Hoy todos están familiarizados con los gráficos, sobre todo el que presenta el tiempo en un eje horizontal, y el coste de vida subiendo sin cesar en el vertical. La idea de que cualquier punto de un plano se puede expresar con dos números, habitualmente denominados x e y, hoy parece tan obvia que resulta sorprendente que el mundo de las matemáticas haya tenido que esperar a que Descartes la inventara en 1637.

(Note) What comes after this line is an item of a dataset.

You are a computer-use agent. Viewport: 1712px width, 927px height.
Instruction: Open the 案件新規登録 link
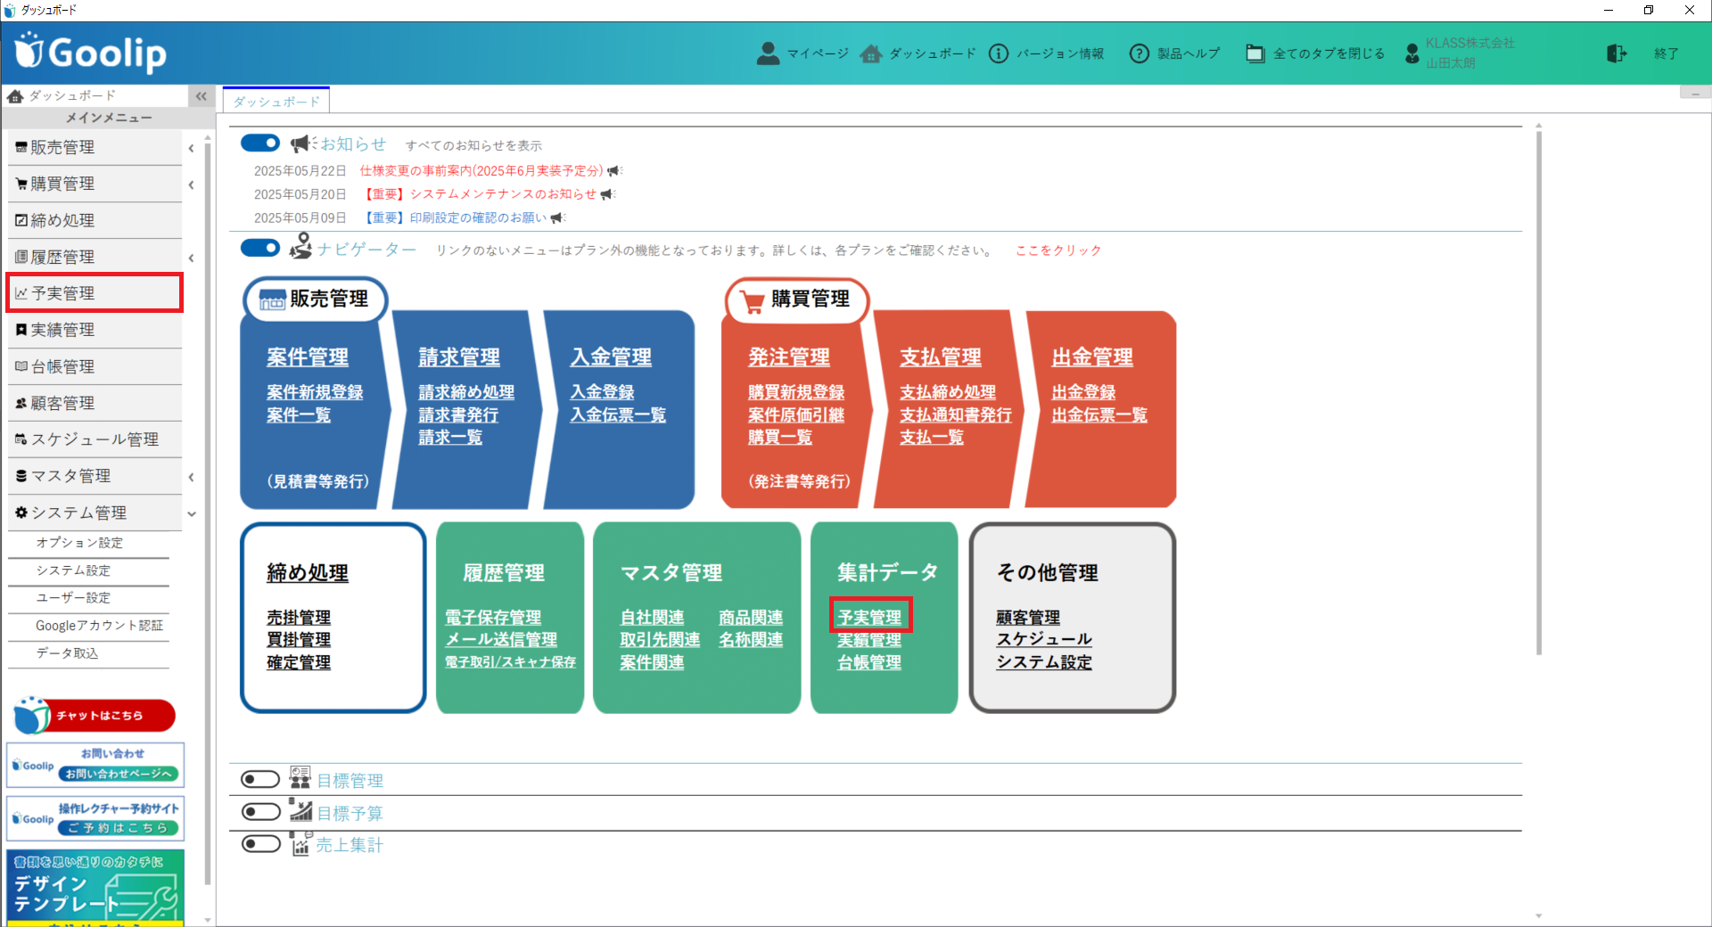click(x=315, y=392)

Aún estamos descubriendo las consecuencias de esa idea aparentemente sencilla, y la más asombrosa de ellas sólo tiene diez años. Se llama «conjunto de Mandelbrot» (a partir de aquí, «conjunto M») y pronto lo encontraremos por doquier: en telas, empapelados, joyas y linóleos. También me temo que aparecerá en muchos anuncios de TV.

El rasgo más asombroso del conjunto M es su simplicidad. A diferencia de todo lo demás en las matemáticas modernas, cualquier niño puede entender cómo se genera. Sólo se requiere suma y multiplicación; no se necesitan complejidades tales como la resta y —Dios nos guarde— la división, y mucho menos otros animales exóticos del zoológico matemático.

Hay poca gente en el mundo civilizado que no se haya topado con la famosa fórmula E = mc2 de Einstein, o que la considere tan enrevesada como para que le resulte incomprensible. Pues la ecuación que define el conjunto M contiene la misma cantidad de términos, y se ve muy similar. Hela aquí:

Z = z2 + c

No es muy aterradora, ¿verdad? Pero la vida del universo no alcanzaría para explorar todas sus ramificaciones.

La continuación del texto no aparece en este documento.